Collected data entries
--- start ---

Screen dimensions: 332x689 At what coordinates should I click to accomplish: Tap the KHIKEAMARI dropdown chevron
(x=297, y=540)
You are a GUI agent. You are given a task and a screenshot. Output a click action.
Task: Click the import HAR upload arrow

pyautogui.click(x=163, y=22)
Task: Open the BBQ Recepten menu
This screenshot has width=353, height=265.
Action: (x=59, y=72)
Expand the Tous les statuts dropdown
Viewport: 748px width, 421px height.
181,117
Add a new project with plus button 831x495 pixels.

--- end ---

• Required work
Please change every "screenshot" in the listing to "screen capture" and leave everything else as it is.

• Task result
Screen dimensions: 332x689 At what coordinates should I click to accomplish: Tap the KHIKEAMARI dropdown chevron
(x=297, y=540)
You are a GUI agent. You are given a task and a screen capture. Output a click action.
Task: Click the import HAR upload arrow

pyautogui.click(x=163, y=22)
Task: Open the BBQ Recepten menu
This screen capture has width=353, height=265.
Action: (x=59, y=72)
Expand the Tous les statuts dropdown
Viewport: 748px width, 421px height.
181,117
Add a new project with plus button 831x495 pixels.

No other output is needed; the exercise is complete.